The following table compares again the file sizes:

+----------------------------------------+------------+
| File name                              | File size  |
+----------------------------------------+------------+
| encoder_jit_trace-pnnx.pt              | 318 MB     |
+----------------------------------------+------------+
| decoder_jit_trace-pnnx.pt              | 1010 KB    |
+----------------------------------------+------------+
| joiner_jit_trace-pnnx.pt               | 3.0 MB     |
+----------------------------------------+------------+
| encoder_jit_trace-pnnx.ncnn.bin (fp16) | 159 MB     |
+----------------------------------------+------------+
| decoder_jit_trace-pnnx.ncnn.bin (fp16) | 503 KB     |
+----------------------------------------+------------+
| joiner_jit_trace-pnnx.ncnn.bin  (fp16) | 1.5 MB     |
+----------------------------------------+------------+
| encoder_jit_trace-pnnx.ncnn.bin (fp32) | 317 MB     |
+----------------------------------------+------------+
| joiner_jit_trace-pnnx.ncnn.bin  (fp32) | 3.0 MB     |
+----------------------------------------+------------+
| encoder_jit_trace-pnnx.ncnn.int8.bin   | 218 MB     |
+----------------------------------------+------------+
| joiner_jit_trace-pnnx.ncnn.int8.bin    | 774 KB     |
+----------------------------------------+------------+

You can see that the file size of the joiner model after ``int8`` quantization
is much smaller.

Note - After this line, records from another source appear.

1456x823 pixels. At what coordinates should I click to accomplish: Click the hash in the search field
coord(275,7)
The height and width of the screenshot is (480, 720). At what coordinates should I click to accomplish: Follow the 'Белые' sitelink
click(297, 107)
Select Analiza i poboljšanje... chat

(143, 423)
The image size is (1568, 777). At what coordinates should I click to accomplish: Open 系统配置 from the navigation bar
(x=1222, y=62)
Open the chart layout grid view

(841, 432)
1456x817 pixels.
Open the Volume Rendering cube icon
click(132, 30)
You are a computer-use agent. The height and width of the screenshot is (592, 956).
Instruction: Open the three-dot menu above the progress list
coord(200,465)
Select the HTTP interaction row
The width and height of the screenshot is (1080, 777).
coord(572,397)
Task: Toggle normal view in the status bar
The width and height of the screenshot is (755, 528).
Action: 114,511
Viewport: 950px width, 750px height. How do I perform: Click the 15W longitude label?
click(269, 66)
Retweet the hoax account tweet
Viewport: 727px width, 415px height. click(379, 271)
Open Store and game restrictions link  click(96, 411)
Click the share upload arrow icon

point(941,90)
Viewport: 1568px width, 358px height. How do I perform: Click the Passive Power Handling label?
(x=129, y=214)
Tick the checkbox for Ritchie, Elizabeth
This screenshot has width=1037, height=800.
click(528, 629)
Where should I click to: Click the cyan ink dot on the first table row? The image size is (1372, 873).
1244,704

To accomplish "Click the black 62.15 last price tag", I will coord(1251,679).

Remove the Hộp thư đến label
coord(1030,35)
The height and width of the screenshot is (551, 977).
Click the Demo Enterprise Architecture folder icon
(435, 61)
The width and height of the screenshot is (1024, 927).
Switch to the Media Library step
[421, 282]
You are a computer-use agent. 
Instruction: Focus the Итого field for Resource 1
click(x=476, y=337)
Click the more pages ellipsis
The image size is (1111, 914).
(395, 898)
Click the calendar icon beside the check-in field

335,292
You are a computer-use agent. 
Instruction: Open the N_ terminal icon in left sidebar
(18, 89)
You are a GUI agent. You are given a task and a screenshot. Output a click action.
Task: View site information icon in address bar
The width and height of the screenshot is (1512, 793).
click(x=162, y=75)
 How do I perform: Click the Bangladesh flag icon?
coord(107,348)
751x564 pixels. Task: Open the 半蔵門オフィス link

However, the size of the encoder model is even larger than
the ``fp16`` counterpart. The reason is that `ncnn`_ currently does not support
quantizing ``LSTM`` layers into ``8-bit``. Please see
`<https://github.com/Tencent/ncnn/issues/4532>`_

.. hint::

    Currently, only linear layers and convolutional layers are quantized
    with ``int8``, so you don't see an exact ``4x`` reduction in file sizes.

.. note::

  You need to test the recognition accuracy after ``int8`` quantization.


That's it! Have fun with `sherpa-ncnn`_!